Instructions to follow: Search the data for "computer". Return each matching line.

Source data:

◆ ◆ ◆ ◆ ◆ ◆ ◆

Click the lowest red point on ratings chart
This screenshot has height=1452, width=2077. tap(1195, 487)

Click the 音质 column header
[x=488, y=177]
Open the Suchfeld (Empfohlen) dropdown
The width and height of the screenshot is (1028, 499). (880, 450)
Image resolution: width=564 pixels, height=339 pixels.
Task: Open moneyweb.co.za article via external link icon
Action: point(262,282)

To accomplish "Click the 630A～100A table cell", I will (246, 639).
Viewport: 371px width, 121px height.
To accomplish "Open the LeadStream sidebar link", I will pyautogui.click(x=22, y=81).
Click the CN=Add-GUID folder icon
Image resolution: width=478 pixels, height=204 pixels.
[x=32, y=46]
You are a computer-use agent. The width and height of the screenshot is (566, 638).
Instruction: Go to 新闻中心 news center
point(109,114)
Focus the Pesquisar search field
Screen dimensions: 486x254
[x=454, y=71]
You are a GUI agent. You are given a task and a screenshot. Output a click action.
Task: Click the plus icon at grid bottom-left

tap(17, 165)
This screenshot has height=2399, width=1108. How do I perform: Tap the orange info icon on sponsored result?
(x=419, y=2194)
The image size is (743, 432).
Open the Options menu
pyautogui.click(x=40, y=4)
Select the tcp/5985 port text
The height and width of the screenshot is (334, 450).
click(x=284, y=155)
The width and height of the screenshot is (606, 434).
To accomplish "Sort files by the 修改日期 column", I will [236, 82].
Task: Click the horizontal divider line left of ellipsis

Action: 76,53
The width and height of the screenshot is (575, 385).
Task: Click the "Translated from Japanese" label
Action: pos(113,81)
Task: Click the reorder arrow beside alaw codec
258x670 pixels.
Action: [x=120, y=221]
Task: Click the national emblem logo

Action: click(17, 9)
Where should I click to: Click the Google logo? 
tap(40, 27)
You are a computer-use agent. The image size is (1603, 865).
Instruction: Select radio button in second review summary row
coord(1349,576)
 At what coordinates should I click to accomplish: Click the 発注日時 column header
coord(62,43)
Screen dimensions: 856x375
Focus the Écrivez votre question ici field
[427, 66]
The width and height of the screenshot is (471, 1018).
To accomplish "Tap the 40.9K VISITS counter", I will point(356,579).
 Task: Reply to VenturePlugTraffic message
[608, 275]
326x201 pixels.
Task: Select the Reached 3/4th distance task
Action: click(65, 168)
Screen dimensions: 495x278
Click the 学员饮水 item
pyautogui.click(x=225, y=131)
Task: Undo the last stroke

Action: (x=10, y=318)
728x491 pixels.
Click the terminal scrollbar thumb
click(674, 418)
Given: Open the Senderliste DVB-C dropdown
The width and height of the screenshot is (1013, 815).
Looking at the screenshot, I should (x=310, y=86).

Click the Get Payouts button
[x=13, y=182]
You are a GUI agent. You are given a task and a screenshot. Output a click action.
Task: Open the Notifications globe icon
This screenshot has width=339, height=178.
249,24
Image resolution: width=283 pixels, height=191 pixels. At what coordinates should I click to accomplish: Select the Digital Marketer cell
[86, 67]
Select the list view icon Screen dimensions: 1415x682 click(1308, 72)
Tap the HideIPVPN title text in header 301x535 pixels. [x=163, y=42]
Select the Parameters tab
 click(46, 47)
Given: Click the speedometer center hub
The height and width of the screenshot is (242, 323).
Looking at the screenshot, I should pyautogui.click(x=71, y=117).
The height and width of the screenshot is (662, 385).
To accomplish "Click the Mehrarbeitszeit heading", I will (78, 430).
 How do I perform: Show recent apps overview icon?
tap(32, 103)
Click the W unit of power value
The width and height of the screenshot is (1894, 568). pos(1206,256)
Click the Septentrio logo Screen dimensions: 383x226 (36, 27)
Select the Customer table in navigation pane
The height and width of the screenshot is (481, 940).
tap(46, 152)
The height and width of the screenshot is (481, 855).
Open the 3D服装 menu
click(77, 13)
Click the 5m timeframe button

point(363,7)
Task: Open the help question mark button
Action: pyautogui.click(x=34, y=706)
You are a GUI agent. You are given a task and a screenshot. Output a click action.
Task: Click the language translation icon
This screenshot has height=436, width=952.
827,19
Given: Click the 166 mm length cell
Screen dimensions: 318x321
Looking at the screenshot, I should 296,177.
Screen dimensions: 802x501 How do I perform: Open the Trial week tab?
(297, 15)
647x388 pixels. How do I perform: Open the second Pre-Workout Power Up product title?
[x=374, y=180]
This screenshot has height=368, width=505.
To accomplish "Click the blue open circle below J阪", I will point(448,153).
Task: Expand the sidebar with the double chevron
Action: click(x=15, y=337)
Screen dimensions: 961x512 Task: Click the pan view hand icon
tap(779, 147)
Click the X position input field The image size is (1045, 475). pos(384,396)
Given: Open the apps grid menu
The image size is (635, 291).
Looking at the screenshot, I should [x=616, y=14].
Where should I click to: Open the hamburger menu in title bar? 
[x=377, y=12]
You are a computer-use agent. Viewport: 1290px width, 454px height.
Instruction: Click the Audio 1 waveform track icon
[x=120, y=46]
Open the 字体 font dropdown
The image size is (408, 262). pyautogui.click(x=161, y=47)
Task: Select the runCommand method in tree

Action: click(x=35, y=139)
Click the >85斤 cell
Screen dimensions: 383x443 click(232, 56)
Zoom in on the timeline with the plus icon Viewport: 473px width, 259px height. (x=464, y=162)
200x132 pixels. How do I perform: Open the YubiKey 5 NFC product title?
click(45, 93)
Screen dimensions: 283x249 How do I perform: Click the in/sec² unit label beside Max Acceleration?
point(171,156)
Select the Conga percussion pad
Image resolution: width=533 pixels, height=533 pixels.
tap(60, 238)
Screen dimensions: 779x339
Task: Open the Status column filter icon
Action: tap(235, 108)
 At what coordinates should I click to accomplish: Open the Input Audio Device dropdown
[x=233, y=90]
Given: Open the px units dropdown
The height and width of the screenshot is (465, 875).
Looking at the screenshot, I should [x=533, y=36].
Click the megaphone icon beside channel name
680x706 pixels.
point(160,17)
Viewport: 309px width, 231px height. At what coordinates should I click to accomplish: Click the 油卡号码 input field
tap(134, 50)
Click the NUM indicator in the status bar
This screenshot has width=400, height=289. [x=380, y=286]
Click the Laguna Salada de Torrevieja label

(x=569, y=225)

◆ ◆ ◆ ◆ ◆ ◆ ◆

Problem solution:
You are a computer-use agent. The width and height of the screenshot is (566, 638).
You are a computer-use agent. The image size is (1603, 865).
You are a computer-use agent. Viewport: 1290px width, 454px height.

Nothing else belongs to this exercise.